Centrosome-nuclear envelope tethering and microtubule motor-based pulling forces collaborate in centrosome positioning during mitotic entry

Centrosome positioning relative to the nucleus and cell shape is highly regulated across cell types, during cell migration and during spindle formation in cell division. Across most sexually reproducing animals, centrosomes are provided to the oocyte through fertilization and must be positioned properly to establish the zygotic mitotic spindle. How centrosomes are positioned in space and time through the concerted action of key mitotic entry biochemical regulators including Protein Phosphatase 2A (PP2A-B55/SUR-6), biophysical regulators including Dynein and the nuclear lamina is unclear. Here, we uncover a role for PP2A-B55/SUR-6 in regulating centrosome positioning. Mechanistically, PP2A-B55/SUR-6 regulates nuclear size prior to mitotic entry, in turn affecting nuclear envelope-based Dynein density and motor capacity. Using computational simulations, PP2A-B55/SUR-6 regulation of nuclear size and nuclear envelope Dynein density were both predicted to be required for proper centrosome positioning. Conversely, compromising nuclear lamina integrity led to centrosome detachment from the nuclear envelope and migration defects.
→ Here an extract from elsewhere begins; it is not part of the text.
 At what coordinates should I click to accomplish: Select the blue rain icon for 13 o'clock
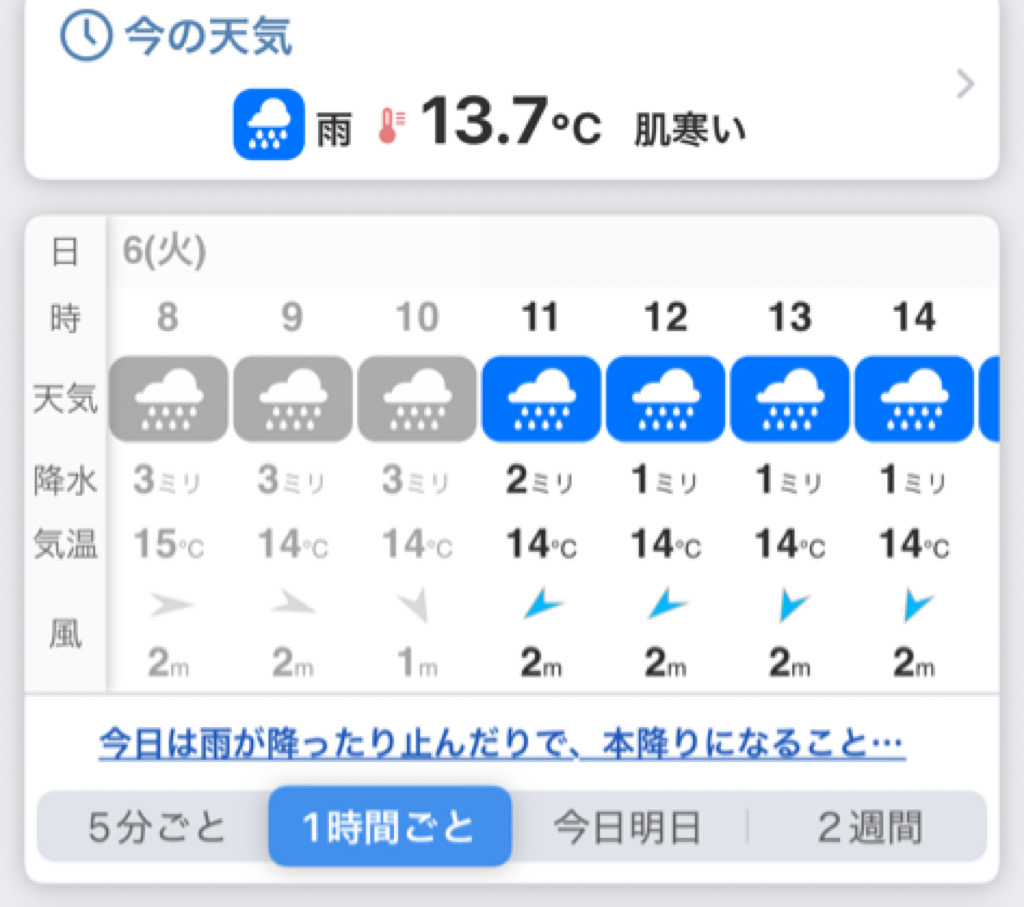point(790,399)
Removal of PP2A-B55/SUR-6 and the nuclear lamina simultaneously further disrupted centrosome positioning, leading to unseparated centrosome pairs dissociated from the nuclear envelope. Taken together, we propose a model in which centrosomes migrate and are positioned through the concerted action of nuclear envelope-based Dynein pulling forces and centrosome-nuclear envelope tethering.